*DATA*:
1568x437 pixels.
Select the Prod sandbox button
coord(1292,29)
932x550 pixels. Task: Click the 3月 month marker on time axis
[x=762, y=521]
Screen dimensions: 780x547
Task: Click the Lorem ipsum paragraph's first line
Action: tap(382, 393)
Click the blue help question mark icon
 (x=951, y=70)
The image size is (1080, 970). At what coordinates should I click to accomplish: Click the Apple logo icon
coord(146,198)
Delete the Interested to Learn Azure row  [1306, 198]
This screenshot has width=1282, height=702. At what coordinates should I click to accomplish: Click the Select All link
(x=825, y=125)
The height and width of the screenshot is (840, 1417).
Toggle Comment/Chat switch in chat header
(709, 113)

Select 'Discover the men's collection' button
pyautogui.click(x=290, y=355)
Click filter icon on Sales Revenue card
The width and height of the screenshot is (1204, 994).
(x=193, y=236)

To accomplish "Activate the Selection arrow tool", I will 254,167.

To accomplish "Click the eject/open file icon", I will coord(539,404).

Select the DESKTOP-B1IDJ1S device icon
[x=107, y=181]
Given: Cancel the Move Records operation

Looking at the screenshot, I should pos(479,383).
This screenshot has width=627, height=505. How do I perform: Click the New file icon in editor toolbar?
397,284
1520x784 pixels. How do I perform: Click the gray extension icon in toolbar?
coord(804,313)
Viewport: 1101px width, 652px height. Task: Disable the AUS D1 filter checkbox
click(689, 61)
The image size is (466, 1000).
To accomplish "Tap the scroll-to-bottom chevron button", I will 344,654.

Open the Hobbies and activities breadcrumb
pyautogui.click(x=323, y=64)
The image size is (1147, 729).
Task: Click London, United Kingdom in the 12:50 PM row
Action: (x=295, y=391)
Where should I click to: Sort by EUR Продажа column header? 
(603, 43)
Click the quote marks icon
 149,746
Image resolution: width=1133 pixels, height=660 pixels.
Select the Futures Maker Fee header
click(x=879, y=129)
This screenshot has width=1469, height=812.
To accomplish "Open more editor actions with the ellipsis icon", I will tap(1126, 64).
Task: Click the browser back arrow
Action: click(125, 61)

*THE EXERCISE*: Please copy every one of the records above verbatim, line by line.

*EXERCISE SOLUTION*:
1568x437 pixels.
Select the Prod sandbox button
coord(1292,29)
932x550 pixels. Task: Click the 3月 month marker on time axis
[x=762, y=521]
Screen dimensions: 780x547
Task: Click the Lorem ipsum paragraph's first line
Action: tap(382, 393)
Click the blue help question mark icon
 (x=951, y=70)
The image size is (1080, 970). At what coordinates should I click to accomplish: Click the Apple logo icon
coord(146,198)
Delete the Interested to Learn Azure row  [1306, 198]
This screenshot has width=1282, height=702. At what coordinates should I click to accomplish: Click the Select All link
(x=825, y=125)
The height and width of the screenshot is (840, 1417).
Toggle Comment/Chat switch in chat header
(709, 113)

Select 'Discover the men's collection' button
pyautogui.click(x=290, y=355)
Click filter icon on Sales Revenue card
The width and height of the screenshot is (1204, 994).
(x=193, y=236)

To accomplish "Activate the Selection arrow tool", I will 254,167.

To accomplish "Click the eject/open file icon", I will coord(539,404).

Select the DESKTOP-B1IDJ1S device icon
[x=107, y=181]
Given: Cancel the Move Records operation

Looking at the screenshot, I should pos(479,383).
This screenshot has width=627, height=505. How do I perform: Click the New file icon in editor toolbar?
397,284
1520x784 pixels. How do I perform: Click the gray extension icon in toolbar?
coord(804,313)
Viewport: 1101px width, 652px height. Task: Disable the AUS D1 filter checkbox
click(689, 61)
The image size is (466, 1000).
To accomplish "Tap the scroll-to-bottom chevron button", I will 344,654.

Open the Hobbies and activities breadcrumb
pyautogui.click(x=323, y=64)
The image size is (1147, 729).
Task: Click London, United Kingdom in the 12:50 PM row
Action: (x=295, y=391)
Where should I click to: Sort by EUR Продажа column header? 
(603, 43)
Click the quote marks icon
 149,746
Image resolution: width=1133 pixels, height=660 pixels.
Select the Futures Maker Fee header
click(x=879, y=129)
This screenshot has width=1469, height=812.
To accomplish "Open more editor actions with the ellipsis icon", I will tap(1126, 64).
Task: Click the browser back arrow
Action: click(125, 61)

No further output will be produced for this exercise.